_EXCERPTED TEXT:_
After college, when I lived in New York, my parents came to the city and my mom made a proper Thanksgiving dinner for the three of us. We sat in my gram’s cane backed dining room chairs which she had given me along with the matching table when she moved into an assisted living facility. Afterward, we took a walk down to the Hudson and stood around looking at the Intrepid and breathing in the unseasonably warm air.

I would have been quite surprised to discover that within two years I would be homeless and living here on the very dock we were standing on.

For the time being, we ambled back to my apartment and my dad and I watched TV while my mom cleaned up. I’m certain it didn’t even occur to either of us to offer to help.

The Thanksgiving after that I went to my brother-in-law’s house in Connecticut—I’m sure I didn’t help clean up there either—and then the year after that, who knows? There is a five year gap when things like Thanksgiving went uncelebrated and unrecognized, lost in a fog of mad drug use.

There is nothing like losing everything to make you appreciate what you once had.

Now, when I sit down to a meal, any meal, not just Thanksgiving or a prix fix in a fancy shmancy restaurant, or even a fancy shmancy meal I cooked myself—any meal, I am effortlessly awash in gratitude. You can find me praying over a peanut butter sandwich.

_GIVEN INFORMATION:_
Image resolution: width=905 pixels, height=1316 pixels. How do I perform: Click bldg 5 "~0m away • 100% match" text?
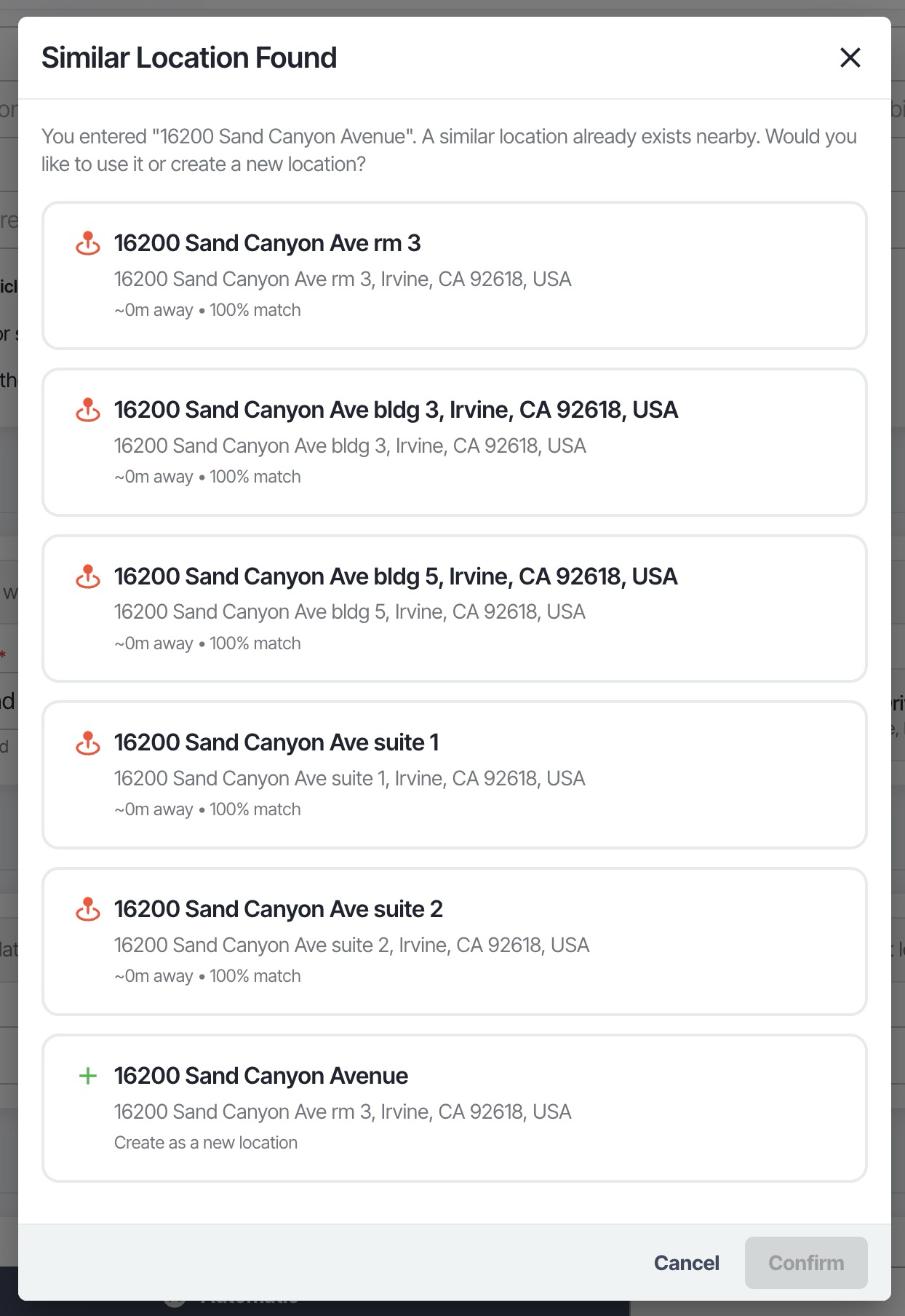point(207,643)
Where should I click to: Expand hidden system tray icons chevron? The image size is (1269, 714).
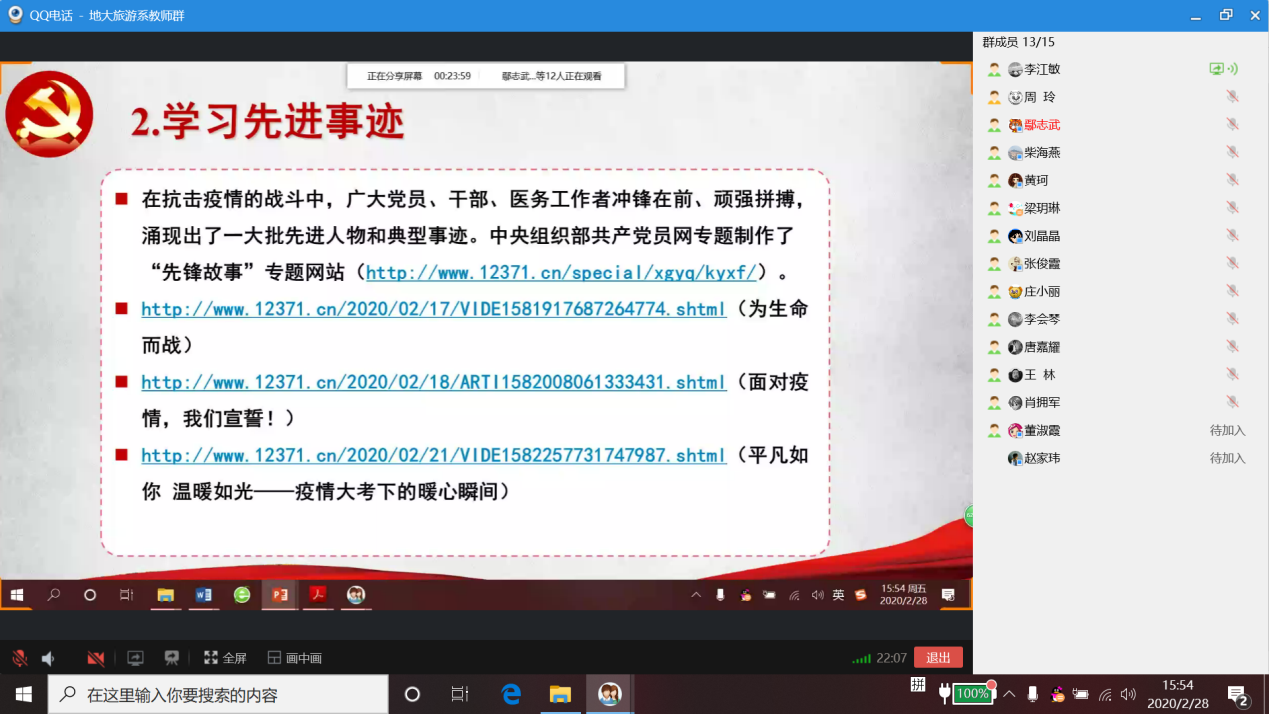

_TASKS TO PERFORM:_
a - Quote the part of the Thanksgiving passage that begins with the words "For the time" and ends with "mad drug use.".
b - In the Thanksgiving passage, who gave the narrator the dining room chairs and table?
c - Using the Thanksgiving passage, explain why the narrator now feels gratitude at any meal.

_SOLUTIONS TO THE EXERCISE:_
a -
For the time being, we ambled back to my apartment and my dad and I watched TV while my mom cleaned up. I’m certain it didn’t even occur to either of us to offer to help.

The Thanksgiving after that I went to my brother-in-law’s house in Connecticut—I’m sure I didn’t help clean up there either—and then the year after that, who knows? There is a five year gap when things like Thanksgiving went uncelebrated and unrecognized, lost in a fog of mad drug use.

b - The narrator's gram gave them when she moved into an assisted living facility.

c - Losing everything made the narrator appreciate what they once had. Because of that, any meal brings an effortless sense of gratitude, even a peanut butter sandwich.